Pregnenolone, and related neurosteroids, may have antidepressant properties. Preclinical research proposes that microtubule associated protein 2 (MAP2) binding may be a mechanism for antidepressant properties of pregnenolone. Thus, MAP2 might be a novel target for antidepressant therapy. This clinical study is the first to examine serum MAP2 levels in people with bipolar depression and controls, and whether pregnenolone treatment is associated with a change in MAP2 levels.
Blood samples from a previously published clinical trial of pregnenolone for adult bipolar depression were analyzed at baseline and week 6 of treatment with pregnenolone or placebo for serum MAP2 levels using Western Blot. MAP2 levels from healthy controls were also obtained.

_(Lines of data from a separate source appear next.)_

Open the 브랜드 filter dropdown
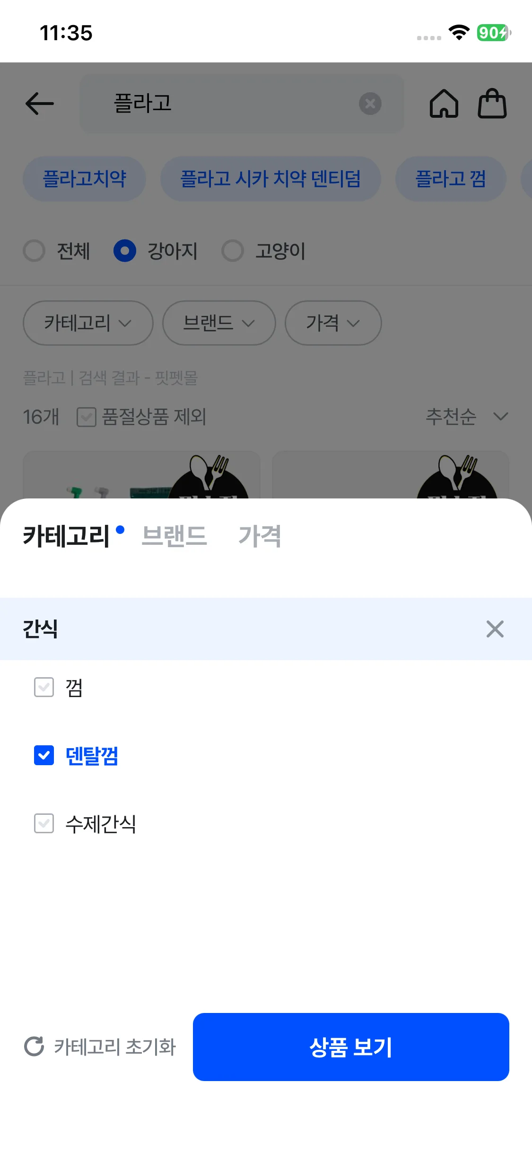This screenshot has height=1152, width=532. 219,323
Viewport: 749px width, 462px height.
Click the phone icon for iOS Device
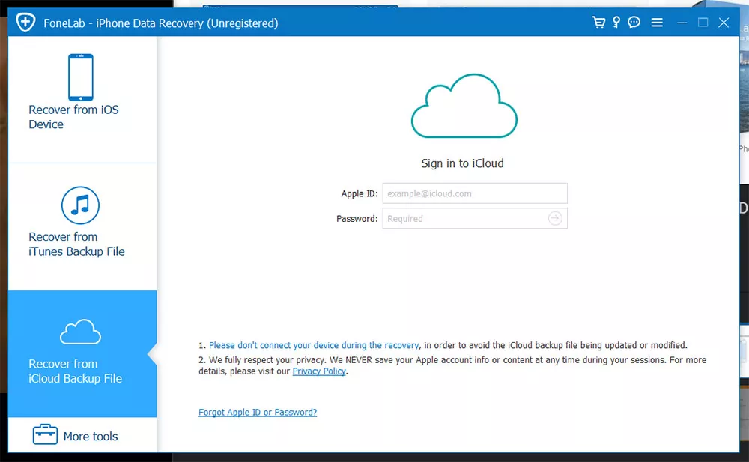81,77

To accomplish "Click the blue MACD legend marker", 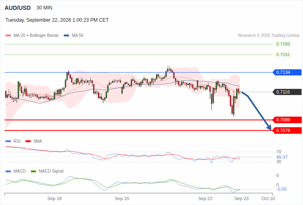I will tap(8, 171).
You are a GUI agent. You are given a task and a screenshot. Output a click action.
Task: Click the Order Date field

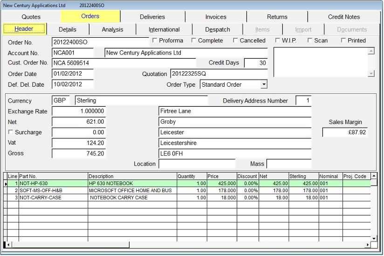73,74
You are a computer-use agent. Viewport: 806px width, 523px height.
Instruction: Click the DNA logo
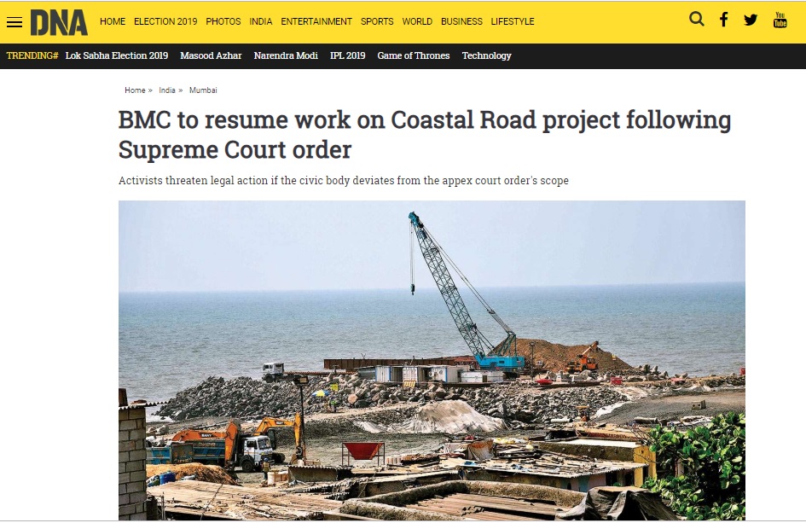pos(59,23)
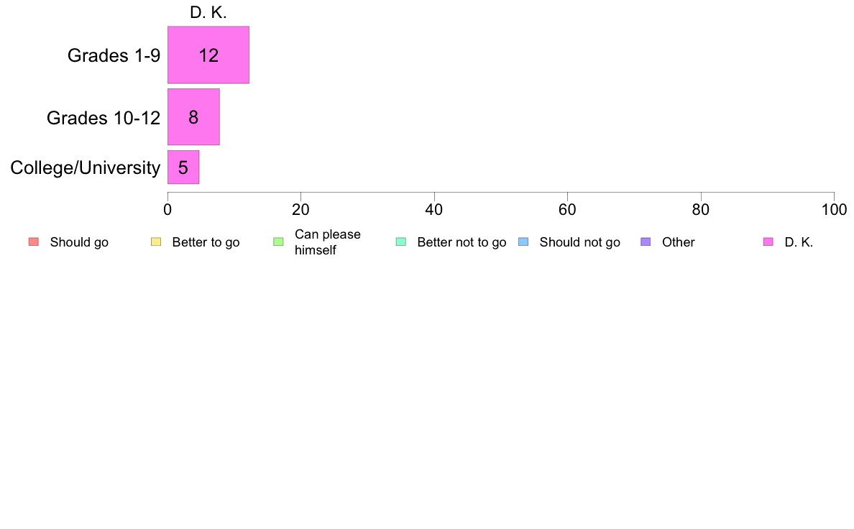Click the D. K. column title above bars

208,12
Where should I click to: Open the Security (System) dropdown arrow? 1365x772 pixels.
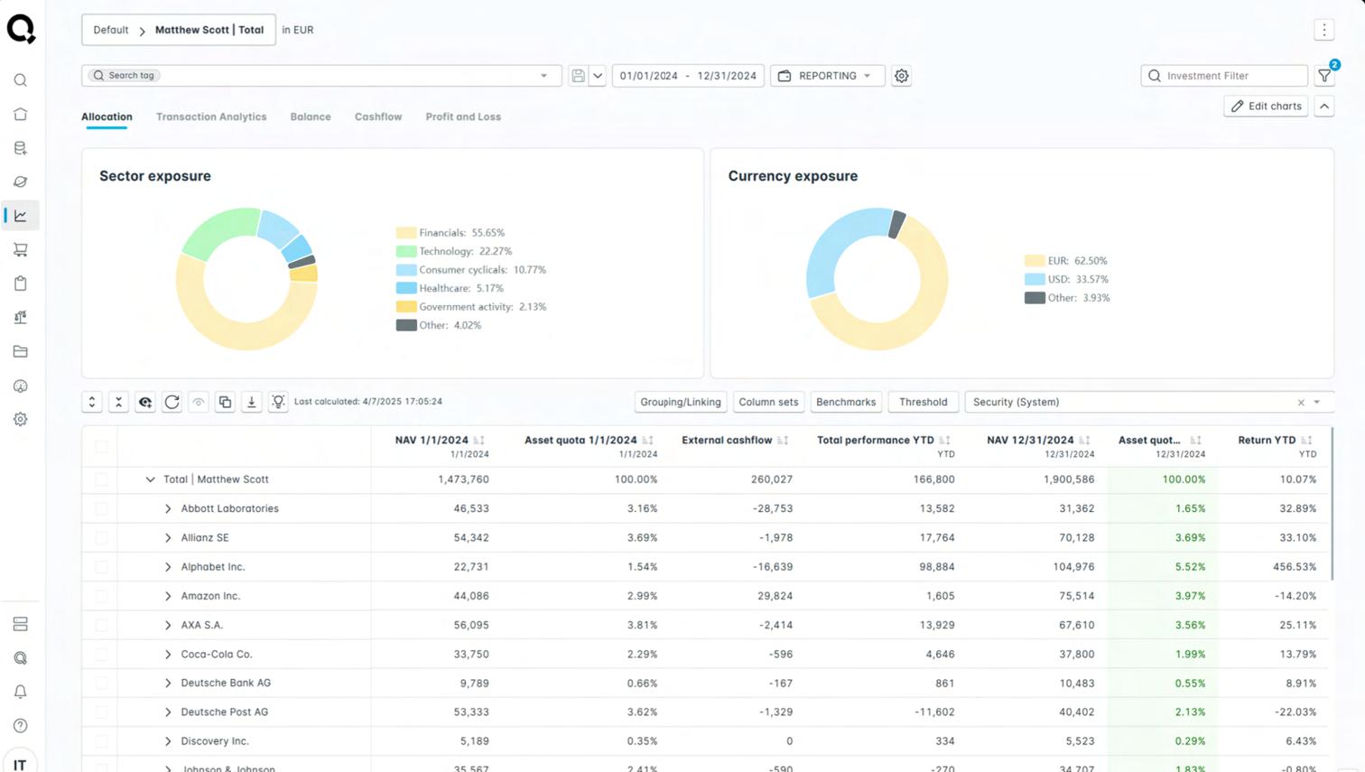point(1317,402)
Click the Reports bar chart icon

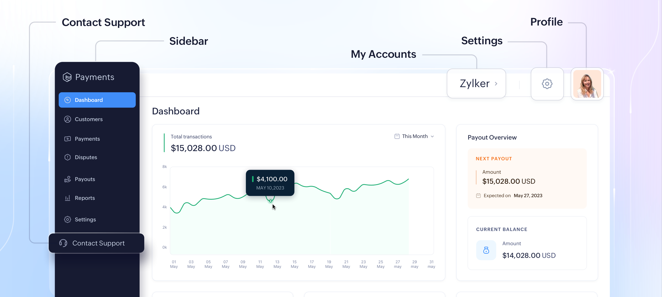(68, 198)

MAP2 levels in the bipolar depressed patients (n=11) tended to be higher than in controls (n=4) (p=0.062). MAP2 levels decreased non-significantly from baseline to week 6 in placebo (n=5) and pregnenolone-treated patients (n=6). MAP2 level changes correlated positively with change in self-reported depressive symptom scores in the pregnenolone group (r=0.771, p=0.072) but not in the placebo group (r=0.000, p=1.000).
This study, exploring relationships between MAP-2 in humans with mood disorders, is limited by the small sample size. Thus, the findings must be viewed with great caution.
These findings suggest possible differences in serum MAP-2 levels between bipolar depressed persons and controls and a relationship between changes in depressive symptoms and MAP-2 levels during pregnenolone therapy. Findings suggest additional research is needed on MAP-2 in mood disorders.